Así las cosas, las órdenes de equipo encajan perfectamente en el campo de gestión de recursos que mencionábamos al comienzo. Un ámbito áspero y poco vendible cuando se habla de deporte, pero al que se acoplan desde los pilotos hasta el último mono de cada equipo, porque la supervivencia de la escudería va en ello.
Bajo esta perspectiva, sin entrar a valorar el comportamiento de Sebastian Vettel y Mark Webber, o de Lewis Hamilton y Nico Rosberg, cabe decir que tanto Red Bull como Mercedes AMG, desde sus respectivos ámbitos y por supuesto del efecto que tuvieron sus órdenes de equipo en el G.P. de Malasia, ejercieron con responsabilidad una atribución totalmente legítima que puede o no gustarnos como aficionados, pero que forma parte indispensable de la comprensión de la Fórmula 1.

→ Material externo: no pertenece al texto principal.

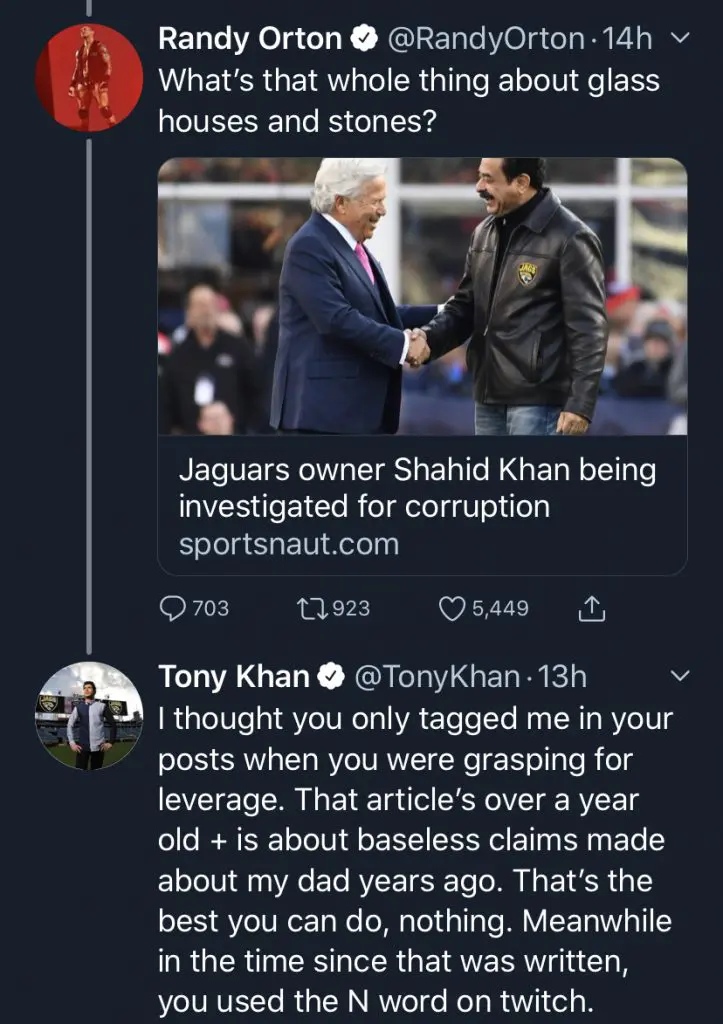Like Randy Orton's tweet with heart icon
This screenshot has height=1024, width=723.
click(454, 607)
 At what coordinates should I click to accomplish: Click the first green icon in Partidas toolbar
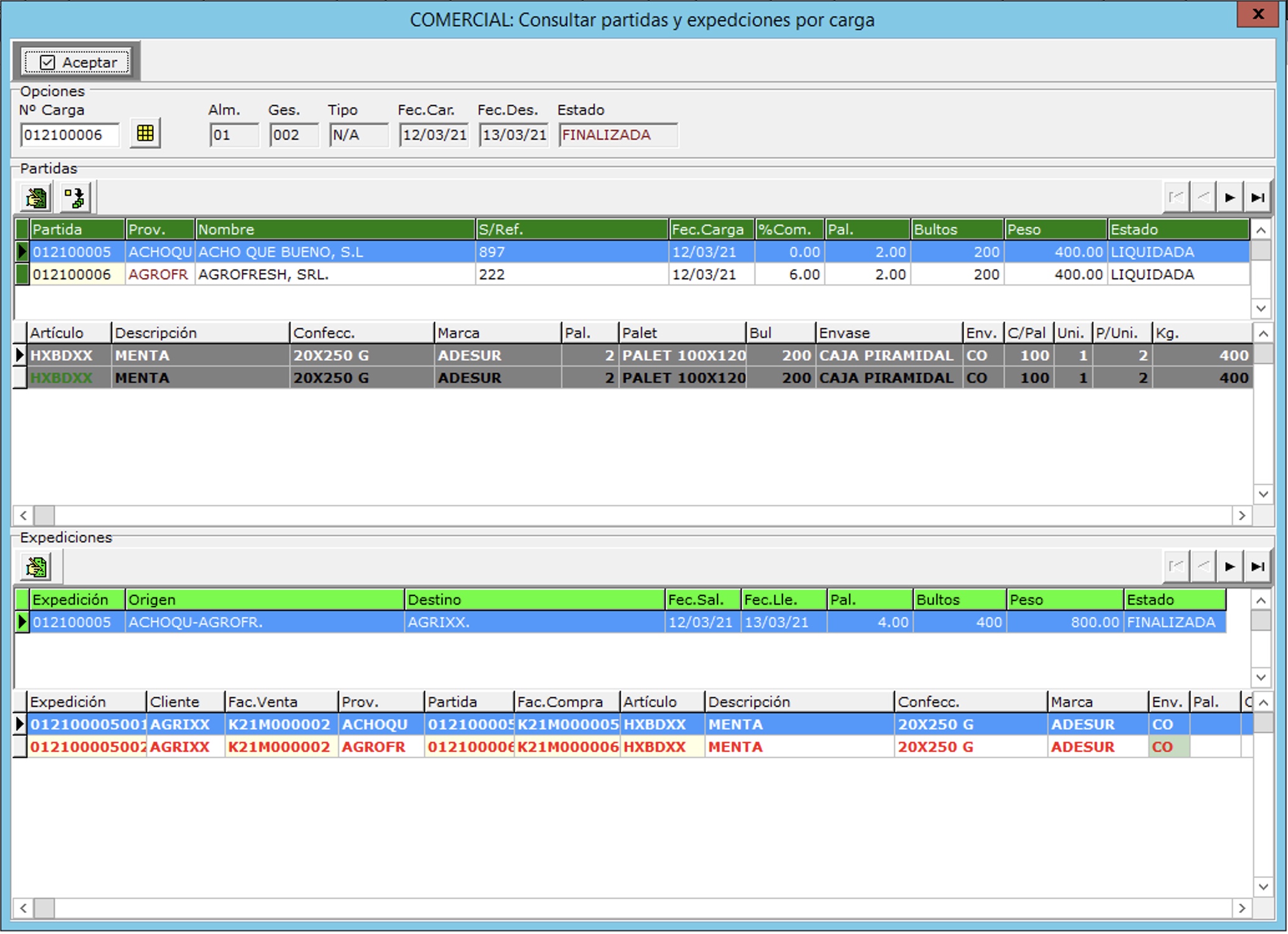point(36,198)
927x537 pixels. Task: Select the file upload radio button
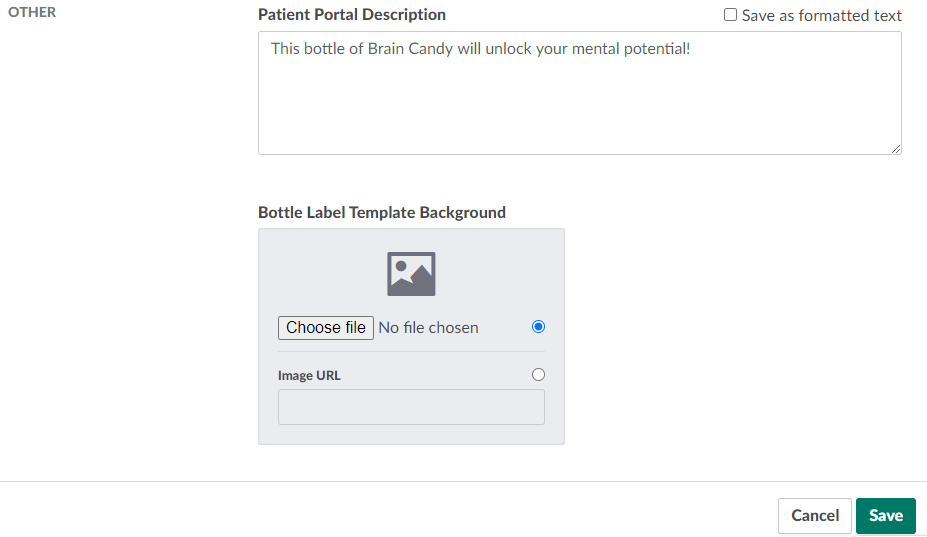tap(539, 327)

Así, huyendo del ruido ambiental producido por el recurso a una épica que hoy no tiene cabida en el actual desempeño de nuestro deporte, la gestión deportiva y estratégica adquiere un nuevo sentido que aporta un aspecto genuino e imprescindible a una actividad, que sin renunciar a ser espectáculo deportivo, cobra su auténtica dimensión y sentido cuando encajamos todas las piezas, incluyendo el bussines, por supuesto, y que a través del ordenamiento de todos sus integrantes, mal que queramos, busca encontrar la mayor eficiencia y rentabilidad tanto desde las mesas de diseño o en los despachos, como sobre el asfalto de cada circuito.
Así, los pilotos ha dejado de ser personalidades para formar parte de un complejo, el equipo, que busca el triunfo como un conjunto que sin querer o queriendo, cuando ve comprometido su objetivo, se ve obligado a utilizar el único mecanismo legítimo que le permite el reglamento: las órdenes de equipo.